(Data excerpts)
★ ★ ★ ★ ★ ★ ★
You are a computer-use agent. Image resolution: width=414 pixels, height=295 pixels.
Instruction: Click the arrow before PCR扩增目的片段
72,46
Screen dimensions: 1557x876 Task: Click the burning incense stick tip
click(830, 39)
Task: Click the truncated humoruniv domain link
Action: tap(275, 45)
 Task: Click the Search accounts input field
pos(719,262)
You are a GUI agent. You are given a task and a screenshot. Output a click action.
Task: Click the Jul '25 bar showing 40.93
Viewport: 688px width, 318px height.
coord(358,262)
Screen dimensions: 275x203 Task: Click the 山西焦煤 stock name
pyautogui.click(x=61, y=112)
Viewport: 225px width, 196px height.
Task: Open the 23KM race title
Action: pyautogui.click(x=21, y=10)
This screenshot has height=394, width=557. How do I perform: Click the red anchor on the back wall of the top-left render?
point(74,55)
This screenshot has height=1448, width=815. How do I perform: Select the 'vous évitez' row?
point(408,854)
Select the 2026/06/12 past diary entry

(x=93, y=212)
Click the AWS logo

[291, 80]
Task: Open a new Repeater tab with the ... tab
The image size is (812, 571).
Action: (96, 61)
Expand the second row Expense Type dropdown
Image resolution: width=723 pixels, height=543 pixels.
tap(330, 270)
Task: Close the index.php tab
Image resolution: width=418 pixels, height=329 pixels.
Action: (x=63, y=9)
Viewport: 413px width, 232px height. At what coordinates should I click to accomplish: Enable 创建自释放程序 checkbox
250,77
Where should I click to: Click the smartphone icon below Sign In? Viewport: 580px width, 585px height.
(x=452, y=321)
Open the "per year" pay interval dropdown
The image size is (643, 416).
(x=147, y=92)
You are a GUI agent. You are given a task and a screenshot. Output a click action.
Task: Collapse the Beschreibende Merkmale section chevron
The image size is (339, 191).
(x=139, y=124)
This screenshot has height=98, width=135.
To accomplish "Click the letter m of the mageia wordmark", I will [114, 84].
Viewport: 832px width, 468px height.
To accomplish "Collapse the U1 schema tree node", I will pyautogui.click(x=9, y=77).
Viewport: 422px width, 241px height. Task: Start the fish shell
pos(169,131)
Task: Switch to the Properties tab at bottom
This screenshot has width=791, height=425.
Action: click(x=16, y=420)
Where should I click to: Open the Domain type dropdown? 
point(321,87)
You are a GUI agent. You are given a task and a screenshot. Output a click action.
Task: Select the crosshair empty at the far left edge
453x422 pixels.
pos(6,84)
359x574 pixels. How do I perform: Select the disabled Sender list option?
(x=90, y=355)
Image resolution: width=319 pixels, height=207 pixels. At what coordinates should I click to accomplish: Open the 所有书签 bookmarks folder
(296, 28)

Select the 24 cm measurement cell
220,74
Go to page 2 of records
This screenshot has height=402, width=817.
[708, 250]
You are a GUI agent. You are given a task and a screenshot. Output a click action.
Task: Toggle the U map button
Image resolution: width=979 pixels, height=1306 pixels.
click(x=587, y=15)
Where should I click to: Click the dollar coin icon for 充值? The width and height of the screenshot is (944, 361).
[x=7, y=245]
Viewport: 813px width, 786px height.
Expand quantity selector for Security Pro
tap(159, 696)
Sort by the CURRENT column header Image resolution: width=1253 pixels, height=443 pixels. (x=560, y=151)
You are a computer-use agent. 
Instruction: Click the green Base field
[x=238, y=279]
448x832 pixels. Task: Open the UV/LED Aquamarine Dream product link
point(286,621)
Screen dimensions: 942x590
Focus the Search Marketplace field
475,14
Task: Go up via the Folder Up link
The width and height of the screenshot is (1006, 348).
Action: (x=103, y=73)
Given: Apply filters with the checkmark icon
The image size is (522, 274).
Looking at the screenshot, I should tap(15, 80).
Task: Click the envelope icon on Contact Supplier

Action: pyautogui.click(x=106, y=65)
★ ★ ★ ★ ★ ★ ★
_Problem to work on:_
Where does the string "computer" appear in the records? Copy every line that holds it.

_Output:_
You are a computer-use agent. Image resolution: width=414 pixels, height=295 pixels.
You are a computer-use agent. 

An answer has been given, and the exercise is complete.